Ci allontaniamo dall’aeroporto diretti a Gezi per vedere come è stato accolto il discorso di Tayyip e per capire se nell’aria si respira paura per uno sgombero imminente dell’occupazione con la sensazione che la situazione qui in Turchia è molto complessa perché se è vero che c’è rabbia e scontento nei confronti del governo è altrettanto vero che Erdogan gode di un vasto sostegno, sincero o controllato, ma comunque sufficiente a non farlo vacillare e a far ritenere l’ipotesi di sue dimissioni assolutamente irrealistiche.
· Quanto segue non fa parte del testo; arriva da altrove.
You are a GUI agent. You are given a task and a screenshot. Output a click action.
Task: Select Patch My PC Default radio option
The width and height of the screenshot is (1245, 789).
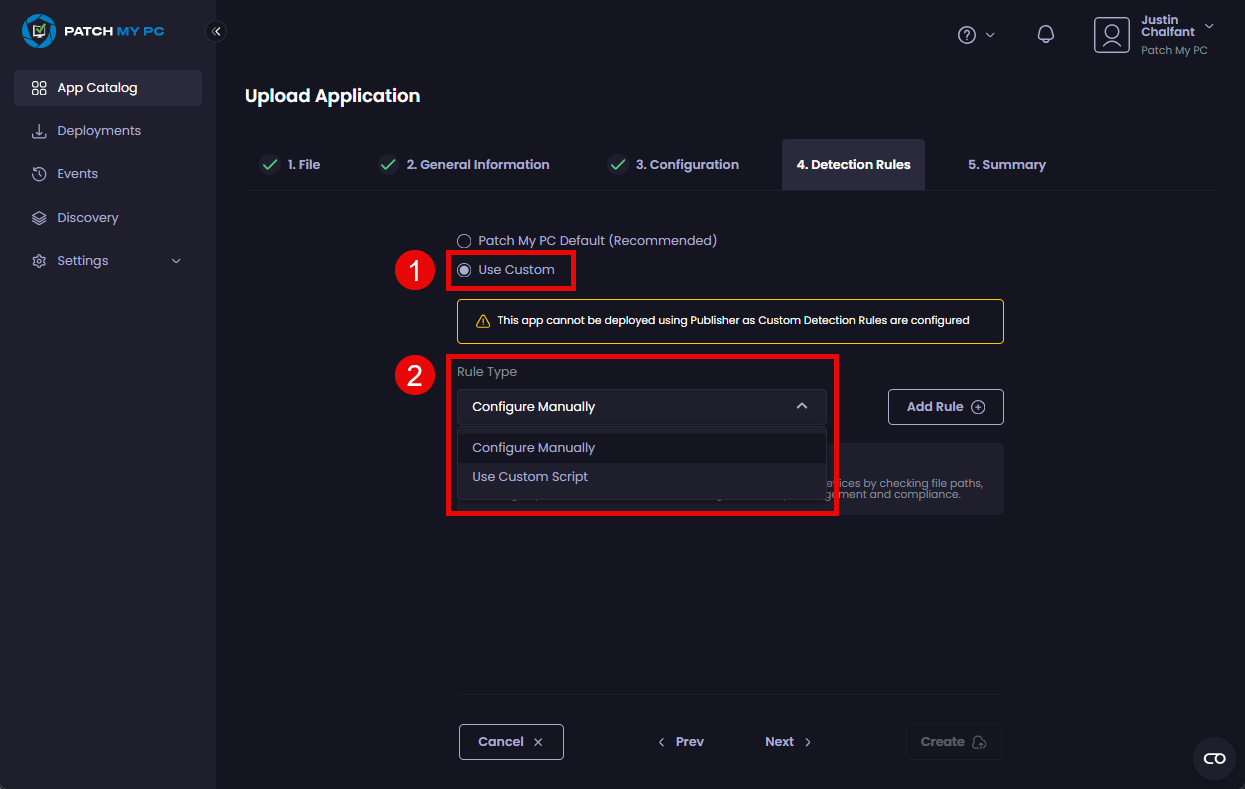(x=464, y=241)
Da parte loro i manifestanti continuano a portare avanti la propria piattaforma di richieste che ha al centro, appunto, le dimissioni di Erdogan. Richiesta che probabilmente non verrà mai accolta ma che, come mi ha detto Justin Wedes in una lunga conversazione ieri, è importante perché rappresenta il minimo comune denominatore che ha permesso a gruppo diversissimi di riunirsi e discutere della Turchia che vorrebbero.

  • Luca

    Brava, bravissima. In bocca al lupo.

  • italo

    sto seguendo il reportage, che trovo molto interessante e ben articolato: ricco di immagini, testi e link.
    qui in italia non si ha un’esatta percezione di quanto sta accadendo: mi pare, comunque, che sia qualcosa di assai diverso dalle “primavere” arabe.
    è diverso il contesto, sono diverse le condizioni di partenza e sarà inevitabilmente diverso, a mio parere, lo sbocco.
    io non credo che il governo (o , meglio, il regime) possa cadere.
    perché ciò avvenga si dovrebbe realizzare una saldatura profonda tra la “piazza”, l’opposizione di sinistra ed i sindacati.
    a proposito di questi, dal mio (limitato) punto di osservazione, ho avuto l’impressione che la manifestazione dell’altro giorno fosse qualcosa di “estemporaneo”, senza in sé il “germe” di rivendicazioni di più lunga portata.
    @tigella, che ci ha raccontato le altre piazze nel suo “anno in hashtag”, negli ultimi due capoversi del post qui sopra mi pare ne sia pienamente consapevole.
    quindi, come andrà a finire?
    taglieranno gli alberi?
    costruiranno il centro commerciale?
    la legislazione anti-alcolici non troverà più opposizione? (anche se io non vado pazzo per il raki… :( ).
    vorrei dire altre cose, ma la sto facendo troppo lunga…
    mi riservo di commentare gli ulteriori sviluppi, che mi auguro positivi per la turchia ed il suo popolo.

  • Federico Francis Bosis

    Ti faccio super complimenti per l’impegno. La tua esperienza “sul campo” (/parco :) ci è veramente utilissima.

    E complimenti anche alla redazione per averti scovata e portata qui tra noi!